When croquembouche is no longer gibberish to the urban Indian, it is quite clear that a sweet revolution is taking place—and leading the charge are home bakers and enterprising chefs who have honed their craft with the best
Back in 2007, Neha Arya Sethi, then 22, spent nearly every waking hour crunching numbers and poring over Excel sheets. With a degree in finance from the prestigious Wharton School of Business, she was working as an investment banker in New York. Now, in 2014, numbers are still Sethi’s best friend, but the sleep-deprived and overworked analyst has traded her tailored suit for the chef’s apron and her posh New York workstation for a cubby hole in Lower Parel, Mumbai’s mill-turned-business district. Those numbers, too, are no longer tied to the volatile capital markets; instead they test her proficiency in exactitude: Of flour, butter, sugar, what have you.

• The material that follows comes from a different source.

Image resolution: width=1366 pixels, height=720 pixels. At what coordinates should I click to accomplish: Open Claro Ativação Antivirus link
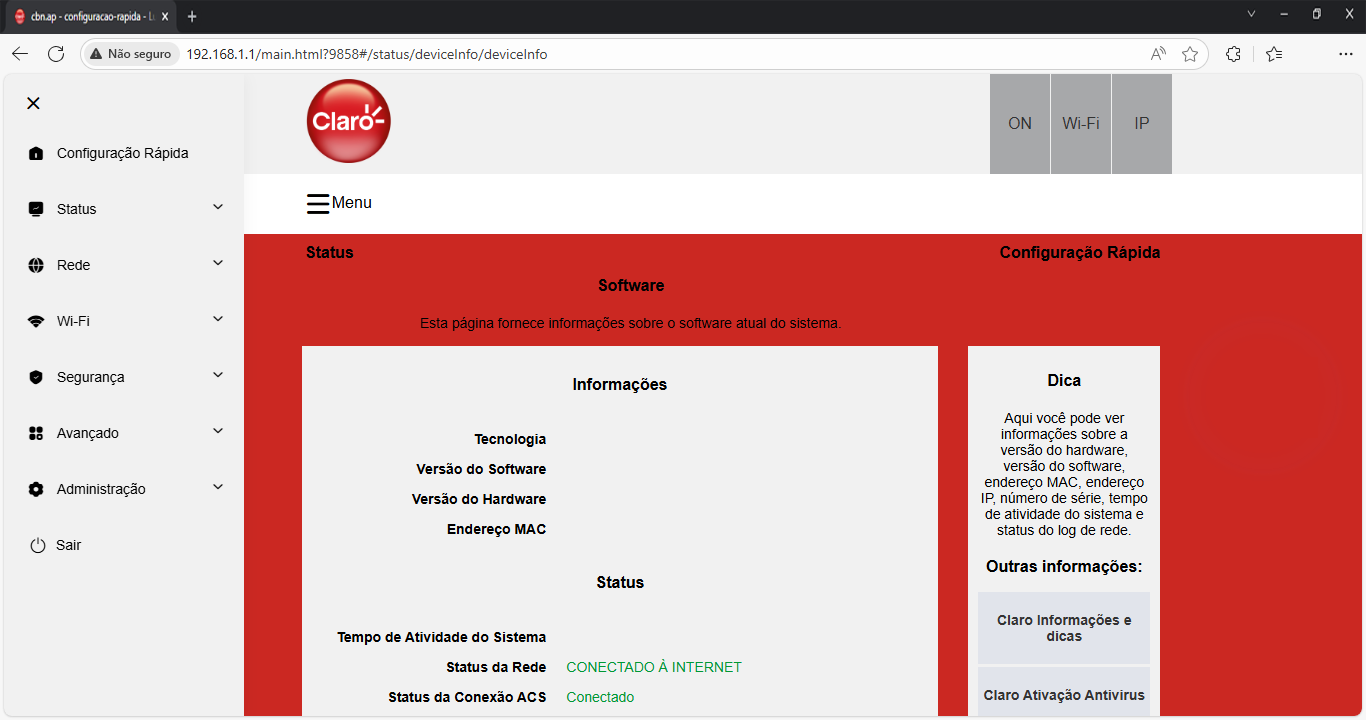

Just like our mums and grandmums, Sethi was once a baker by hobby, churning out cookies in small batches and handcrafting them for friends and family. Goaded by her friends, she started selling incognito, out of a small car for a few days a week. When her wares sold out in minutes every single time her staff parked the car in some of Mumbai’s toniest neighbourhoods, she knew it was time to shed her cloak of invisibility and set up her store. The banker-turned-baker stands vindicated as her months-old cookie shop—Sweetish House Mafia—has become the talk of the town and draws in grumpy businessmen, chic socialites and school-going kids alike.
As India gets food-fashionable, the ranks of Sethi are swelling. Cakes, pastries and sweet treats are no longer relegated to the backbenches of gastronomy—they are now the talking points. Pastry chefs are increasingly being celebrated and many are leaving the confines of the restaurant kitchen to strike out on their own. As chutzpah meets business canny, brace for a dessert storm.
Samandari, who came to India to work as a marketing and strategy consultant in 2008, often chafed at the lack of quality croissants and breads. He decided to take matters in his own hands and set up his first outlet in Gurgaon in 2011. In three years, he has clocked nine stores. The ‘sugar rush’ despite the high price points has fuelled his plans to expand pan-India and reach connoisseurs in cities such as Mumbai, Bangalore and Kolkata.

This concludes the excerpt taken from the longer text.